* What to produce
Reproduce, please, only the lines from the first line below to the line containing "The height and width of the screenshot is (784, 1540).", inclusive.

◆ ◆ ◆ ◆ ◆ ◆ ◆

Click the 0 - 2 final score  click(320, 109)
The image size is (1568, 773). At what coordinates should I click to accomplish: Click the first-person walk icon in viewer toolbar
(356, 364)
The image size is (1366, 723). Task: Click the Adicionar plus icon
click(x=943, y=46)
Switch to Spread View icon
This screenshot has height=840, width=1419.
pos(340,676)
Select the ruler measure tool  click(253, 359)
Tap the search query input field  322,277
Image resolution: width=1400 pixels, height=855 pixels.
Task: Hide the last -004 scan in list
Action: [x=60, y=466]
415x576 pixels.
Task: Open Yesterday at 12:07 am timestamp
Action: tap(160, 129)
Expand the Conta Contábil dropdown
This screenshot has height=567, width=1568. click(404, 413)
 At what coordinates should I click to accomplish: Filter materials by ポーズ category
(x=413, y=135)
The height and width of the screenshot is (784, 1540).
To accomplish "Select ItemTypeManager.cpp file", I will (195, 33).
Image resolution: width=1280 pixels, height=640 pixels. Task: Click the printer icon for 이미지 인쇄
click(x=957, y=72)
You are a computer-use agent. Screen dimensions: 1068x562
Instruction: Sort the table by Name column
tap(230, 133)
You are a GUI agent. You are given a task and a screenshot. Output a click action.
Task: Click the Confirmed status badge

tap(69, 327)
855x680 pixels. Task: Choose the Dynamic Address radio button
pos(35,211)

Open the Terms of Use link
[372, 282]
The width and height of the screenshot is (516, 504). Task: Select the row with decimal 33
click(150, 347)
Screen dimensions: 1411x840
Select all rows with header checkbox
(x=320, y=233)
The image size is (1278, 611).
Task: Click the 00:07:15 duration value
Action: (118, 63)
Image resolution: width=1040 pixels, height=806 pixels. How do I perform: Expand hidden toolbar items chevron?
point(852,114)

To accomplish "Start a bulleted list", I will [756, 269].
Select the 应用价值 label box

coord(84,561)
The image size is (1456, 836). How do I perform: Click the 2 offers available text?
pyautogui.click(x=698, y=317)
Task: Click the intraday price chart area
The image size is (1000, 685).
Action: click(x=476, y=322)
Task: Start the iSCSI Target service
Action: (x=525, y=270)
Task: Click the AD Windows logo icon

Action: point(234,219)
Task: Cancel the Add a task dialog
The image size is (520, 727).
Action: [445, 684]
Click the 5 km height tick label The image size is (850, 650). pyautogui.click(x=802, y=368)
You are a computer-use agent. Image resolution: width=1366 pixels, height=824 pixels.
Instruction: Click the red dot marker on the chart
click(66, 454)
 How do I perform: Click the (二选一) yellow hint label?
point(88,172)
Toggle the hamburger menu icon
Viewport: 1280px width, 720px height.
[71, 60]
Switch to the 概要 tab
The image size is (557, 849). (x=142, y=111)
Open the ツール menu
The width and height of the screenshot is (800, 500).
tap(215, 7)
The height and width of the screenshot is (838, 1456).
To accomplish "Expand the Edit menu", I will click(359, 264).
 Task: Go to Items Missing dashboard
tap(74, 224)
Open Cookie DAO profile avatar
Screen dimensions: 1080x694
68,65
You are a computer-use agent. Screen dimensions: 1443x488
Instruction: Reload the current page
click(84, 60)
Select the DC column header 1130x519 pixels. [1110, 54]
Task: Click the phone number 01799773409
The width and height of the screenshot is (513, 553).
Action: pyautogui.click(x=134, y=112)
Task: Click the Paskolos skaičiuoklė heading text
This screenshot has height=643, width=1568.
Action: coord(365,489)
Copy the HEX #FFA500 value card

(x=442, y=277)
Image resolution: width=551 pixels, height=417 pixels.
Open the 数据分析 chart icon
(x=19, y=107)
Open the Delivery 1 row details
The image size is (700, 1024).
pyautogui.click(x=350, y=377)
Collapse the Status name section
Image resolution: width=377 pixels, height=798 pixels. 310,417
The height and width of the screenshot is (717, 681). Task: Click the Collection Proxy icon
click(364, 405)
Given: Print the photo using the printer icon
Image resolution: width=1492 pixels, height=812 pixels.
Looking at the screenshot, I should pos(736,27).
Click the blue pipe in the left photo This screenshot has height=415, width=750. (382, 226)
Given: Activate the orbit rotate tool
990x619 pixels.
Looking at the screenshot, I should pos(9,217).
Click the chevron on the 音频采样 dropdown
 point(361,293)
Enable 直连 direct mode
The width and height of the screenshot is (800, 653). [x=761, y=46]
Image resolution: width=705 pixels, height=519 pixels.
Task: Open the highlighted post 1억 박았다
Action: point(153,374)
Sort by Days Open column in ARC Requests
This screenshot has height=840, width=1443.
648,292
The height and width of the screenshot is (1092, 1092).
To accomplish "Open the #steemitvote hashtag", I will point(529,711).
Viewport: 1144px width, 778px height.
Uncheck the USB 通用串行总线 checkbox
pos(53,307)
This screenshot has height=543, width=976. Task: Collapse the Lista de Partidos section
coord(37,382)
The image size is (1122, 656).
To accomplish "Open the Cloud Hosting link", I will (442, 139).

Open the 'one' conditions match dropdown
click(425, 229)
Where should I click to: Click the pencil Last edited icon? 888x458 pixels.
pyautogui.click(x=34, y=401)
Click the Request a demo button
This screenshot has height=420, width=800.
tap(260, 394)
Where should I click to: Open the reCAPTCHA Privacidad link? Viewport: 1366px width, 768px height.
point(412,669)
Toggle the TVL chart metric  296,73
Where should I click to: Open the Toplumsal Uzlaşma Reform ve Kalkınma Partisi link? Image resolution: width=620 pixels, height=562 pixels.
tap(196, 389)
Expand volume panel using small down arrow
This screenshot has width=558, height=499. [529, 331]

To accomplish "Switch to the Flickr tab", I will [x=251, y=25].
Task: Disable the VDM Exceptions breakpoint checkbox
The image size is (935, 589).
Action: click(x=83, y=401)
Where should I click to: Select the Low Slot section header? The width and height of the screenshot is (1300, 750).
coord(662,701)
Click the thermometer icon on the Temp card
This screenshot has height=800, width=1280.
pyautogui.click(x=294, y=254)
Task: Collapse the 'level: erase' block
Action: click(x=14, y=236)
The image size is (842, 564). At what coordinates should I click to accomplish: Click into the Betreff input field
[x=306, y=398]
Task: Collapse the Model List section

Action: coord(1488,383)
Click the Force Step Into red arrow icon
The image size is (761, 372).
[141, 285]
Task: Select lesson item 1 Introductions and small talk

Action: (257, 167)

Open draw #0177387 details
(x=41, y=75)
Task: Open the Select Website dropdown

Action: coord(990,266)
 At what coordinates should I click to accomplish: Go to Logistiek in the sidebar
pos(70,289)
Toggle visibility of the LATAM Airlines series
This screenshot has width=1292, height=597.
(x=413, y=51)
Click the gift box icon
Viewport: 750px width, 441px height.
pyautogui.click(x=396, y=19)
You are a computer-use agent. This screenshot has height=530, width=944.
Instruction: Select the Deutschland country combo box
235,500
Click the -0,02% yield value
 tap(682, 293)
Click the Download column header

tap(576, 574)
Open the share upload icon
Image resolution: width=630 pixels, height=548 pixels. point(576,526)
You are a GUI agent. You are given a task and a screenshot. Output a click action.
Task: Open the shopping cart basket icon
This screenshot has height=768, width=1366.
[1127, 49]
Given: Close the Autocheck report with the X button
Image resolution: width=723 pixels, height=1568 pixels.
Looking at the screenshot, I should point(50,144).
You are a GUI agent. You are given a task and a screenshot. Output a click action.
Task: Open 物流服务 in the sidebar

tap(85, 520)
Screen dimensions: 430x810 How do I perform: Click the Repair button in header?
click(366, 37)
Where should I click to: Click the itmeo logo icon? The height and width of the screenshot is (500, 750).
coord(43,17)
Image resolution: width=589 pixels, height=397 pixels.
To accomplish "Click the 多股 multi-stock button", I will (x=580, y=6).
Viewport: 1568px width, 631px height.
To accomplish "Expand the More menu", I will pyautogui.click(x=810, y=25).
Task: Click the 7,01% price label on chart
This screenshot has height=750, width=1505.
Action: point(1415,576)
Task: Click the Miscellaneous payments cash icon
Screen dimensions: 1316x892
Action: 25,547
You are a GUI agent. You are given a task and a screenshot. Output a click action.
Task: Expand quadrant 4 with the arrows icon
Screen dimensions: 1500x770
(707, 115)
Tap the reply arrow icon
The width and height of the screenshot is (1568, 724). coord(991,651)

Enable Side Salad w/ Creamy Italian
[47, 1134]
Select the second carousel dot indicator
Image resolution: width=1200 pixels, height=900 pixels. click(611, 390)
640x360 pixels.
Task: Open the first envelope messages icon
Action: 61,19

◆ ◆ ◆ ◆ ◆ ◆ ◆

* Written response
Click the 0 - 2 final score  click(320, 109)
The image size is (1568, 773). At what coordinates should I click to accomplish: Click the first-person walk icon in viewer toolbar
(356, 364)
The image size is (1366, 723). Task: Click the Adicionar plus icon
click(x=943, y=46)
Switch to Spread View icon
This screenshot has height=840, width=1419.
pos(340,676)
Select the ruler measure tool  click(253, 359)
Tap the search query input field  322,277
Image resolution: width=1400 pixels, height=855 pixels.
Task: Hide the last -004 scan in list
Action: [x=60, y=466]
415x576 pixels.
Task: Open Yesterday at 12:07 am timestamp
Action: tap(160, 129)
Expand the Conta Contábil dropdown
This screenshot has height=567, width=1568. click(404, 413)
 At what coordinates should I click to accomplish: Filter materials by ポーズ category
(x=413, y=135)
The height and width of the screenshot is (784, 1540).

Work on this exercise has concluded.